Rafdaki toz
“Bazı haberler, insanın yanında sarılabileceği bir kedi varken verilmeli.” ( Kiraz Ağacı ile Aramızdaki Mesafe- Paola Peretti )
Hayal kurabilmenin en kestirme yolu, kitap okumaktan geçer. Eğer uçuşu hatırlayamıyorsak ya da uykusuz bir gecenin sebebini kestiremiyorsak yeterince okumadığımızdandır. Bir zamanlar gazetelerin yaygın kampanyaları arasında kupon ile tencere, tava vermek vardı. Bir kişinin sadece o kupon için gazete alması çok acı, hele o kupon kupürünü keserken yanı başındaki köşe yazarının bölümünü görmekten gelmek tam bir paradoks. Kim o köşe yazarının yerinde olmak ister ki, düşünün yazıyorsunuz ama yazdığınız gazetede yayımlanınca o bölümü makasla kesip sandıkta saklıyorsunuz. Yazmak ve okumak iki kardeş ve bu iki kardeşin arkadaşları birbirine tamamen küs.
“Melody; seçma şansın olsaydı konuşabilmeyi mi isterdin yoksa yürüyebilmeyi mi? Konuşmak. Tahtamda işaret ettim. Kelimenin üzerine tekrar tekrar vurdum. Konuşmak. Konuşmak. Konuşmak. Söyleyecek o kadar çok şeyim var ki…”( İçimdeki Müzik-Sharon M. Draper )
Şu konuda anlaşalım, kitap okumak boş zamanı geçiştirmek için var olan çekirdek çıtlatmak gibi bir şey değildir.
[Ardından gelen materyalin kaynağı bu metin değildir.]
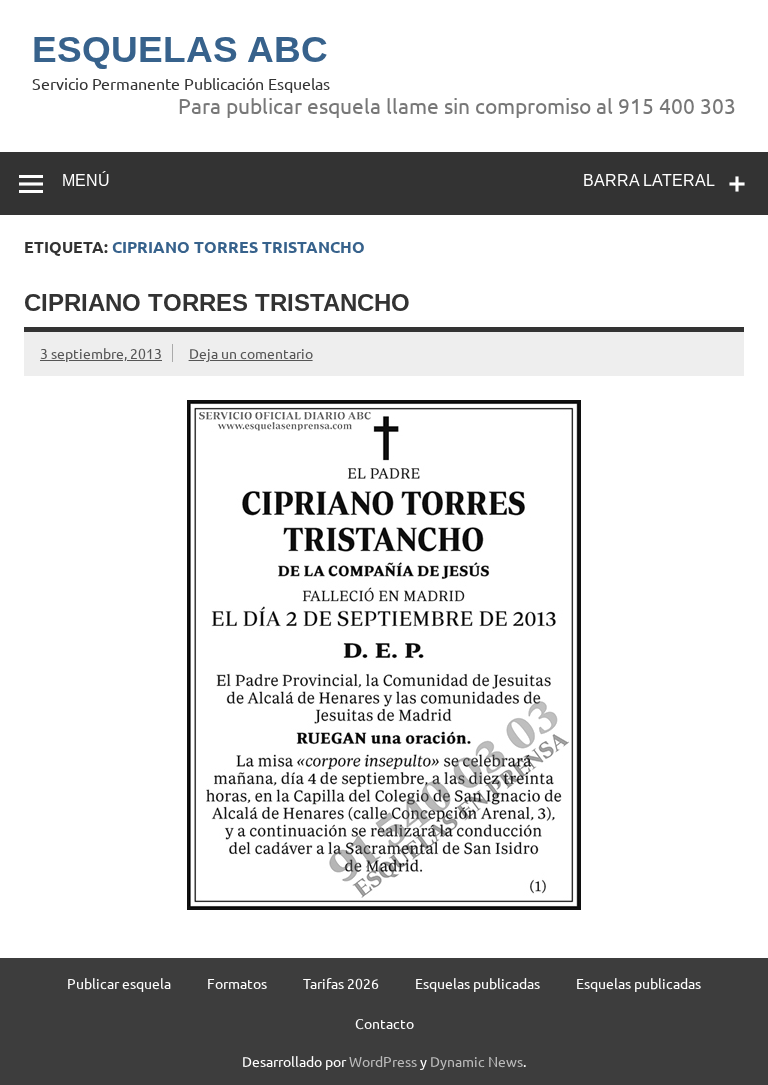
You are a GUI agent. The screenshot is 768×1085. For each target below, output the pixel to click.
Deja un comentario (251, 353)
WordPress (383, 1061)
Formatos (237, 983)
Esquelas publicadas (477, 983)
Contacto (384, 1023)
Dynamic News (476, 1061)
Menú (86, 180)
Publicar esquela (119, 983)
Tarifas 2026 (341, 983)
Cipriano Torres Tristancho (217, 302)
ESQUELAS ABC (180, 49)
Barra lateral (649, 180)
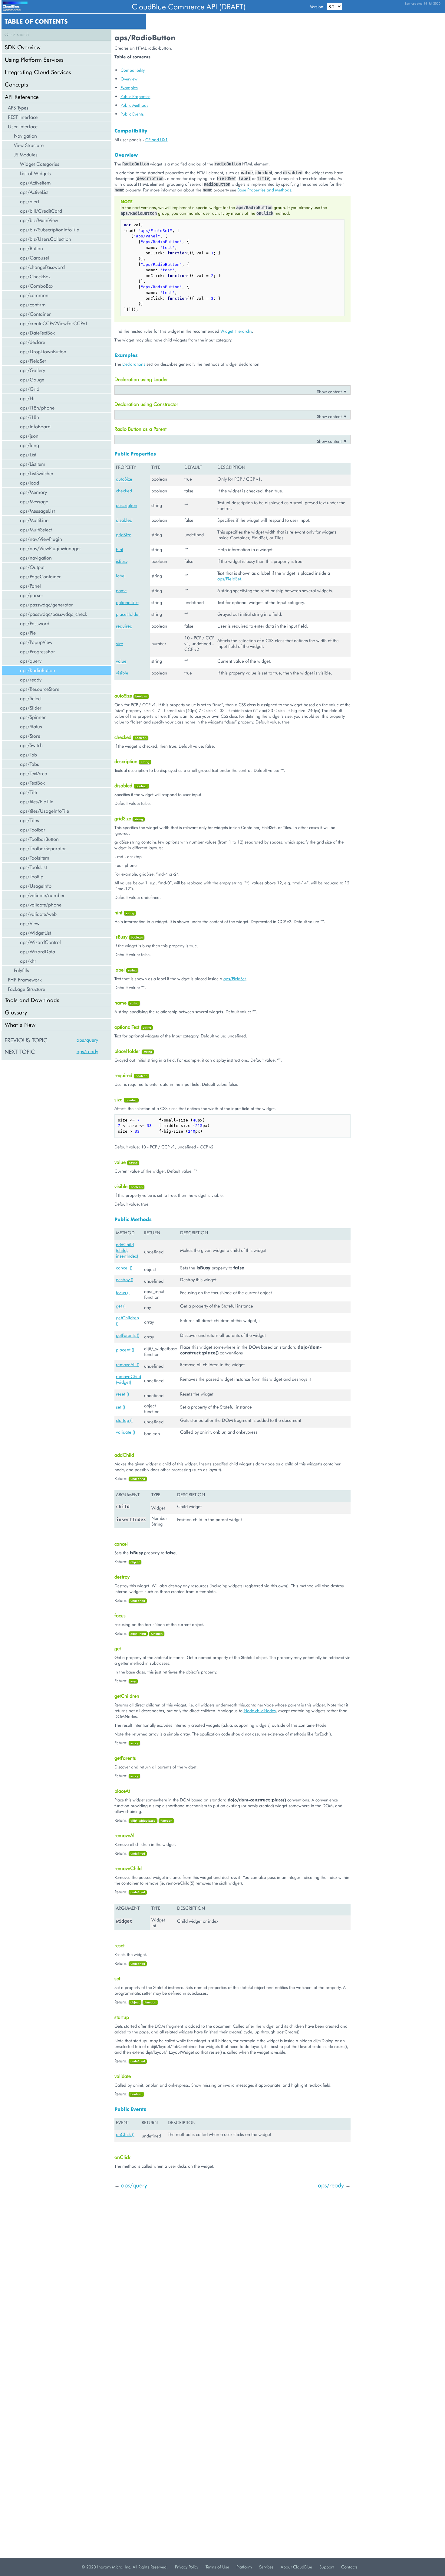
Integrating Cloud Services (38, 72)
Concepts (16, 84)
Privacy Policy (186, 2567)
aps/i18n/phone (37, 407)
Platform (244, 2567)
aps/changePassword (42, 267)
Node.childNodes (260, 1710)
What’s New (20, 1024)
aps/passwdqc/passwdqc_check (53, 614)
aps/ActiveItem (35, 182)
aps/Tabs (29, 764)
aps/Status (31, 726)
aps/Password (34, 623)
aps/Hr (27, 398)
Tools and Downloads (32, 1000)
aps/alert (29, 201)
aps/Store (30, 736)
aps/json (29, 436)
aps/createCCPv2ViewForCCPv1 (54, 323)
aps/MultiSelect (36, 529)
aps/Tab (28, 754)
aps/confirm (33, 304)
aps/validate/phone (40, 904)
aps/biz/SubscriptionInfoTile (49, 229)
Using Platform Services (34, 59)
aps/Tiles (29, 820)
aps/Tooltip (31, 876)
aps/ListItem (32, 464)
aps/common (34, 295)
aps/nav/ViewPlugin (41, 539)
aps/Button (31, 248)
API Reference (22, 96)
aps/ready (30, 679)
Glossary (16, 1012)
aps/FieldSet (33, 361)
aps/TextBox (32, 782)
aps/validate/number (42, 895)
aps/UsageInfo (35, 886)
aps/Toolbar (32, 829)
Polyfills (21, 970)
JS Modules (26, 154)
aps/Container (35, 314)
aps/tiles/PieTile (36, 801)
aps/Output (32, 567)
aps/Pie (28, 632)
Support (326, 2567)
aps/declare (32, 342)
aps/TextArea (33, 773)
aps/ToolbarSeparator (43, 848)
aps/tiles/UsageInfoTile (44, 811)
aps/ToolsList (33, 867)
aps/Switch (31, 745)
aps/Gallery (32, 370)
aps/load (29, 482)
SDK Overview (23, 47)
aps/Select (30, 698)
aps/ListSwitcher (37, 473)
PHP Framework (25, 979)
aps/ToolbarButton (39, 839)
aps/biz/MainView (39, 220)
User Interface (23, 126)
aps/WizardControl (40, 942)
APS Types (18, 107)
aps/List (28, 454)
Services (266, 2567)
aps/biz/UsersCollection (45, 239)
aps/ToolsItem (34, 857)
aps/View (29, 923)
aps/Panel (30, 586)
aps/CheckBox (35, 276)
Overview (128, 79)
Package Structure (26, 989)
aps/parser (31, 595)
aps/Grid (29, 389)
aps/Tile (28, 792)
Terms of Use (217, 2567)
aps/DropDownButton (43, 351)
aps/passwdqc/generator (46, 604)
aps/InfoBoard (35, 426)
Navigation (25, 135)
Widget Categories (39, 164)
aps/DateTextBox (37, 332)
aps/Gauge (32, 379)
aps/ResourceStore (39, 689)
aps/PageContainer (40, 576)
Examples (129, 87)
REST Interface (23, 117)
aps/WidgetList (35, 932)
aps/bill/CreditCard (41, 210)
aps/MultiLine (34, 520)
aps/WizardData (37, 951)
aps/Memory (33, 492)
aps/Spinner (33, 717)
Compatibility (132, 70)
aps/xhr (28, 961)
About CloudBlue (296, 2567)
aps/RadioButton (37, 670)
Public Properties (135, 96)
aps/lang (29, 445)
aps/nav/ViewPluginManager (50, 548)
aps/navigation (36, 557)
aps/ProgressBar (37, 651)
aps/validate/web (38, 914)
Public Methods (134, 105)
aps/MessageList (37, 511)
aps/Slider (30, 707)
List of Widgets (35, 173)
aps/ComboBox (36, 285)
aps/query (30, 661)
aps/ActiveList (34, 192)
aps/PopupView (36, 642)
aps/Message (34, 501)
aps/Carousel (34, 257)
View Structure (29, 145)
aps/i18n (29, 417)
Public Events (132, 114)
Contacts (349, 2567)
Tamamen zaman ayrılması gereken, cetvelle özellikle kırmızı kalemle hayata renk katan cümlelerinin altını çizerek yapılması gereken bir icraattır. Altını ben çizdim sorun yok vurgu yapmak istedim. Abimin biz çocukken yaramazlık yaptığımızda “küçük harflerle konuşun” derdi, şimdi ondan esinlenerek diyorum ki, hangi (küçük ünlü/büyük ünlü ) uyumda yazılırsa yazılsın BÜYÜK HARFLERLE OKUYUN!
Masalın nerede bittiği, hayatın nerde başladığını fark edemiyorum. Bazen suratıma garip bakıyorlar, o zaman uyanır gibi oluyorum ( Şeker Portakalı-Jose Maouro de Vasconcelos)
Hayatın yoruculuğundan bahsetmek hepimizin kaderi, işte size dinlenme fırsatı okumak. Kendini iyi ifade edebilmek için, bir derdi olan yazarlarla eserinde sohbet edebilmek için okumak. Öyle imza gününe de ihtiyaç yok bir süre sonra yazarın sohbet sofrasında yer aldığımızı göreceğiz.
Biliyor musun, insan üzgün olunca günbatımının tadına daha iyi varıyor (Küçük Prens-Antoine Saint-Exupery)
Alıntı yaptığım eserler çocuk kitabı formatında yazılan ancak her yaşa hitap eden kitaplar. Onların dünyasında kaybolmak güzel bir duygu. “Kiraz Ağacı ile Aramızdaki Mesafe” kitabında esas kızımız Mafalda’nın bildiği tek şey var: Gelecek altı ay içerisinde görme yetisini kaybedecek. “İçimizdeki Müzik” kitabında esas kızımız Melody ise beyin felci olan 11 yaşında bir çocuk, hiçbir uzvuna komut veremeyen ama beyni mükemmel işleyen bir kız çocuğu. Büyükler için yazılmış masal kitaplarının en çok tanınanı “Küçük Prens”’ de bir çocuğunun gözünden büyüklerin dünyası tatlı sert bir dille sunulmuş. “ Şeker Portakalı” kitabında esas oğlumuz Zeze; yaramaz olmasının yanında hayal gücü geniş, öğretmenini mutlu etmek için her gün ona çiçek götürecek kadar duyarlı bir çocuk… Bu eserlerin en can alıcı noktası yazarlarının gerçek hayat hikayelerinden esinlenerek kaleme alınmış olunmaları. Melody, Zeze, Küçük Prens, Mafalda… hepsi uçuşu hatırlatan dinlendirici eserler ama okursak.
“İnsanların güvenini kaybetmektense; para kaybetmeyi tercih ederim” ( Robert BOSCH) ben bu sözden esinlenerek bir duygumu dile getirmek istiyorum. “Okunmadan rafa kaldırılmış kitap olmaktansa; rafdaki toz olmayı tercih ederim.”
Belki hiç tanımadığım birileri yazdıklarımı okuyor ve sohbetime ortak oluyordur. Okumayı seven güzel insanlarla aynı sofrada oturma fırsatı tanıdığı için muhabirce`ye teşekkürlerimi iletiyorum.